[Stored data]

****************

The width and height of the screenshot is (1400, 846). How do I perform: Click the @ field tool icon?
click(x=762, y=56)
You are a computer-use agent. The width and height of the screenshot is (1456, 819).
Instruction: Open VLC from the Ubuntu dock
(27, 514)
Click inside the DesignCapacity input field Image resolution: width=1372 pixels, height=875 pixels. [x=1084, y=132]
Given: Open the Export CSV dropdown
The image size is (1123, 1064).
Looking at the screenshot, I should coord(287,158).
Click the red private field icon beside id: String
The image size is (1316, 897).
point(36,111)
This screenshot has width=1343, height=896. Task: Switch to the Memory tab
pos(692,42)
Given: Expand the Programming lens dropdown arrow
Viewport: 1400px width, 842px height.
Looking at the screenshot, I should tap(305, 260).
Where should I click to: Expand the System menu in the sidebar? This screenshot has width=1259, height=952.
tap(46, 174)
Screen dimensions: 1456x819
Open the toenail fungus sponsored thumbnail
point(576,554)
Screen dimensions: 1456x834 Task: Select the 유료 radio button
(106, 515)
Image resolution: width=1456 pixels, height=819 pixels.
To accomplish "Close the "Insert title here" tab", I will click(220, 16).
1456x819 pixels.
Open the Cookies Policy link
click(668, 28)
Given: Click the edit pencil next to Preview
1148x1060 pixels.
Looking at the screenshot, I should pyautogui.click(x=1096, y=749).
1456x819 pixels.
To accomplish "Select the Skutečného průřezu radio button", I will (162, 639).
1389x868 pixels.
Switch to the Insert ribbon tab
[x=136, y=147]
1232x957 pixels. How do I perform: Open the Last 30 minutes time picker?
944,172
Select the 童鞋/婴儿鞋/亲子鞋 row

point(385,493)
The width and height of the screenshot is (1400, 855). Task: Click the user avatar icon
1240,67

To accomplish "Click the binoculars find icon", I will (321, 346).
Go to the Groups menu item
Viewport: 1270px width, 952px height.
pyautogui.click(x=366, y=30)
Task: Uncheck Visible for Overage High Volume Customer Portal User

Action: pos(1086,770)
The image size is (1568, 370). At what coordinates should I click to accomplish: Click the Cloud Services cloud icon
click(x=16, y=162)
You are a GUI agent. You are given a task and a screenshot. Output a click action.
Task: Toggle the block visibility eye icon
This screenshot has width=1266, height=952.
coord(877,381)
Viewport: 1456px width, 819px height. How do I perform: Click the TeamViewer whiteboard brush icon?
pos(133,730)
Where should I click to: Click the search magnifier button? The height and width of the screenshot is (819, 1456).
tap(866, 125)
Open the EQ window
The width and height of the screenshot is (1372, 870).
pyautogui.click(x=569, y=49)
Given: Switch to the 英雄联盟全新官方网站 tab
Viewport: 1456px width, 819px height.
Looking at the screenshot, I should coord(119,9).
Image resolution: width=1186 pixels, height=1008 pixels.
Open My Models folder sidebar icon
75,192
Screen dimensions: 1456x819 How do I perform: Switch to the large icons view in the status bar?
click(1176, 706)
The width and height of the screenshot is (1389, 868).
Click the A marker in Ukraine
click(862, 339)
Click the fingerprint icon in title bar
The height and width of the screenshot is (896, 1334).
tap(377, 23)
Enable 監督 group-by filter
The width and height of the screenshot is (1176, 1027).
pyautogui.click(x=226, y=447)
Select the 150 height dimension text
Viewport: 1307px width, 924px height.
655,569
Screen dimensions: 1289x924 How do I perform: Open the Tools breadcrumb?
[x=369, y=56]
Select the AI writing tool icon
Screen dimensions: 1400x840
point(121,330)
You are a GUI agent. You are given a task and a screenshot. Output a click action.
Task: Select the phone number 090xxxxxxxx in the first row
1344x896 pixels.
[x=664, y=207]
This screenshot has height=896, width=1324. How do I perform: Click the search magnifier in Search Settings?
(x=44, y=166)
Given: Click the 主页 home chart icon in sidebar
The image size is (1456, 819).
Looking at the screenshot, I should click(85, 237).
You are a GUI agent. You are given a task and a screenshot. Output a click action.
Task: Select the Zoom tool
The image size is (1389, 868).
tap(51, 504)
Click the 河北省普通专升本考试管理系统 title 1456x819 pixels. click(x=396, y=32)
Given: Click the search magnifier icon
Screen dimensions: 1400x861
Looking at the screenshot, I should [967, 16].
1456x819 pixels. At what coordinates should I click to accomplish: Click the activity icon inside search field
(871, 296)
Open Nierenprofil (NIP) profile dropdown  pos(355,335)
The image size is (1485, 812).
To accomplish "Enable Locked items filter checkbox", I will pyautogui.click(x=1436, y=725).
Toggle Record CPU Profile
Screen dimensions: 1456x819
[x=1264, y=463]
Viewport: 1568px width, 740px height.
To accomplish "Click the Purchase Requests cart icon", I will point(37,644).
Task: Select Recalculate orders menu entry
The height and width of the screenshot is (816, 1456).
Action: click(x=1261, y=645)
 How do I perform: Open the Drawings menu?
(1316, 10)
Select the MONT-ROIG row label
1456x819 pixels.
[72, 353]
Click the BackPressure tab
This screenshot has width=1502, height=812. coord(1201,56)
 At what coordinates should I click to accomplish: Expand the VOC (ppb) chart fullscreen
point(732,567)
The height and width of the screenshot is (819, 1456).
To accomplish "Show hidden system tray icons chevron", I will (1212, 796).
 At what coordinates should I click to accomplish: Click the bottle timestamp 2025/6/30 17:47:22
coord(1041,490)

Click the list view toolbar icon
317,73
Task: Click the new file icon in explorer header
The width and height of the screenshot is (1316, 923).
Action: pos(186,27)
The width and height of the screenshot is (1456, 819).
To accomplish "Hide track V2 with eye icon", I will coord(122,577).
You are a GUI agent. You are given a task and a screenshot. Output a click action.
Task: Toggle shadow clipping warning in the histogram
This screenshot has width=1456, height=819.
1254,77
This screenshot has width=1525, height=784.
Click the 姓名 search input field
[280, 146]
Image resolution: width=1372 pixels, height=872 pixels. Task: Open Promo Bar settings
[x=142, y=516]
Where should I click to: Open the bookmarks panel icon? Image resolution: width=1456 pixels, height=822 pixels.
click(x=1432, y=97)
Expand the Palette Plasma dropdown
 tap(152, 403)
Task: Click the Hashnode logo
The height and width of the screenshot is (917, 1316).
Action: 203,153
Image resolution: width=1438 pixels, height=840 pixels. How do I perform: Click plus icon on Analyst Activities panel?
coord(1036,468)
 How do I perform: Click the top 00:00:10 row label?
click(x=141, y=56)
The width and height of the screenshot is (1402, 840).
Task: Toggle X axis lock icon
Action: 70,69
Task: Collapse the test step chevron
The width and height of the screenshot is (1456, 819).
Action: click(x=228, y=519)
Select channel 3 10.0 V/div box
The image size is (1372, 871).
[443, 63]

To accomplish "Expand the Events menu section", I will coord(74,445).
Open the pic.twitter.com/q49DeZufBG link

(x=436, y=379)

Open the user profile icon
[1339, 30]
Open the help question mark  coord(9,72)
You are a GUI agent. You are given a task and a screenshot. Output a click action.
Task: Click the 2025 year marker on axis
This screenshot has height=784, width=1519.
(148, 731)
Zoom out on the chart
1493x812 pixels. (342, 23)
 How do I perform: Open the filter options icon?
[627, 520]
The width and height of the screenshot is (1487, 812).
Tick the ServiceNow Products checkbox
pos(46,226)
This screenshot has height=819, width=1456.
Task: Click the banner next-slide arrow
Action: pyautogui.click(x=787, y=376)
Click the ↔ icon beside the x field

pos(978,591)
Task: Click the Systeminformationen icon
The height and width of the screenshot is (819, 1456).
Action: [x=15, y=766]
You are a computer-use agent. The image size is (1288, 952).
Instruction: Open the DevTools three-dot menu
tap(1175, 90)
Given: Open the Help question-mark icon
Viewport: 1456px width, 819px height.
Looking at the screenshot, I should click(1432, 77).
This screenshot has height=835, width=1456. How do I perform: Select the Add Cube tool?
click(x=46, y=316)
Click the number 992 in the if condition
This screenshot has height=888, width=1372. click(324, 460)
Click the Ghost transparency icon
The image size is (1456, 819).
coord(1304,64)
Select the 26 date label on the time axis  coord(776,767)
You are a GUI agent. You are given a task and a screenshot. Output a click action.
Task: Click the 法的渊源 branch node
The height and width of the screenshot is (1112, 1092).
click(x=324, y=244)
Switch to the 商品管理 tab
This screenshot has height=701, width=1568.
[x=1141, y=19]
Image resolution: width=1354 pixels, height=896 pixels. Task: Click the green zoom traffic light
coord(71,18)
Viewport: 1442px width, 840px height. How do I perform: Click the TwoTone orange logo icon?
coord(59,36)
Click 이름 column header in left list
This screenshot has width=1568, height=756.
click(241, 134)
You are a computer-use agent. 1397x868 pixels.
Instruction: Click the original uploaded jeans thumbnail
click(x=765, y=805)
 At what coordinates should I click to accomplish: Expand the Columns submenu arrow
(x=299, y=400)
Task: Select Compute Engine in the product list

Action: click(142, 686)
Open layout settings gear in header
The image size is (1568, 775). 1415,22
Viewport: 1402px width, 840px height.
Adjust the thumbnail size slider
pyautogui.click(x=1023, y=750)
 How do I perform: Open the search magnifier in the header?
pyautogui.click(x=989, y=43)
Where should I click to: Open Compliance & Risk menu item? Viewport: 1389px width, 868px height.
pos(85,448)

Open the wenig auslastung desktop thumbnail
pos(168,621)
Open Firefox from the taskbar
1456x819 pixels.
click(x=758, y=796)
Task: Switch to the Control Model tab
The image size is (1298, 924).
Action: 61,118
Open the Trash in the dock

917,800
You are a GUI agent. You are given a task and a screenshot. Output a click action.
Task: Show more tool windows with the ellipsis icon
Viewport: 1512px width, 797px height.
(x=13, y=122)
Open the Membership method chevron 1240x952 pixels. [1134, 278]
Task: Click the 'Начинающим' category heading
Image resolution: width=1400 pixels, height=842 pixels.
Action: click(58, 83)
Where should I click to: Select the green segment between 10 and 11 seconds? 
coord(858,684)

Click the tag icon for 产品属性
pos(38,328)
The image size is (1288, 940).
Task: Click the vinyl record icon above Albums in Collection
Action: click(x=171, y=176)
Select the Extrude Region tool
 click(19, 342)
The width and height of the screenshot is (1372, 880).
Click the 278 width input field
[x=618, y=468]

****************

Activity: Output only an exact transcription of the lines above from the one with "The width and height of the screenshot is (1389, 868)." up to and including the one with "Enable 監督 group-by filter".

Completed exercise:
The width and height of the screenshot is (1389, 868).
Click the A marker in Ukraine
click(862, 339)
Click the fingerprint icon in title bar
The height and width of the screenshot is (896, 1334).
tap(377, 23)
Enable 監督 group-by filter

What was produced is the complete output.